Start of Records provided
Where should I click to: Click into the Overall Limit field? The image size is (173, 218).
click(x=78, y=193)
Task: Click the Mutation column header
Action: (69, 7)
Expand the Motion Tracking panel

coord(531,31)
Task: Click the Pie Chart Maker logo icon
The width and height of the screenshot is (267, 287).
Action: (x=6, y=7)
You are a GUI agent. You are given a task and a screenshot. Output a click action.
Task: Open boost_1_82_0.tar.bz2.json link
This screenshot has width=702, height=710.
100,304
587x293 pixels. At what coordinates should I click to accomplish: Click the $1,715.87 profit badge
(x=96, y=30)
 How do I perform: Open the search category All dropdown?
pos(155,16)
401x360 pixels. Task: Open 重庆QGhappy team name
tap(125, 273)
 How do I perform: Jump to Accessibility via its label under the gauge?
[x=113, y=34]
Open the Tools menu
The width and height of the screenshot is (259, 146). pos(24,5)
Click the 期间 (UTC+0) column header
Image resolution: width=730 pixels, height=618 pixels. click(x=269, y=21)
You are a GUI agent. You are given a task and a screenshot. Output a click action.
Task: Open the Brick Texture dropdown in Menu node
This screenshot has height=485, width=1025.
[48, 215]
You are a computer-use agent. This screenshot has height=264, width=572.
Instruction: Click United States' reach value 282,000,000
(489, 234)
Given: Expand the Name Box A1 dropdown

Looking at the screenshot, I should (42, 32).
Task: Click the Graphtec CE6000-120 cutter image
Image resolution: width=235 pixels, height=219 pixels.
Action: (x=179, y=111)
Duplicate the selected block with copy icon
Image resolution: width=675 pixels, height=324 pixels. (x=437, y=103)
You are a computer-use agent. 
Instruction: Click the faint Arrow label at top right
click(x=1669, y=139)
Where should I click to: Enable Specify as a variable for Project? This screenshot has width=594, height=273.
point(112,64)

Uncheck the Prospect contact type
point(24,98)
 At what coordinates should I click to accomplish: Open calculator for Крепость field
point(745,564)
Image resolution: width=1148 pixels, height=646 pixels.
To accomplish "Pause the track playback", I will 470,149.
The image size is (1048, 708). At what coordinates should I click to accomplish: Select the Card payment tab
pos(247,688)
End of Records provided
### Exercise prompt
What should come out is the exact run of lines from the one holding "Image resolution: width=1148" through the end of the records above, and nothing besides.

### Task result
Image resolution: width=1148 pixels, height=646 pixels.
To accomplish "Pause the track playback", I will 470,149.
The image size is (1048, 708). At what coordinates should I click to accomplish: Select the Card payment tab
pos(247,688)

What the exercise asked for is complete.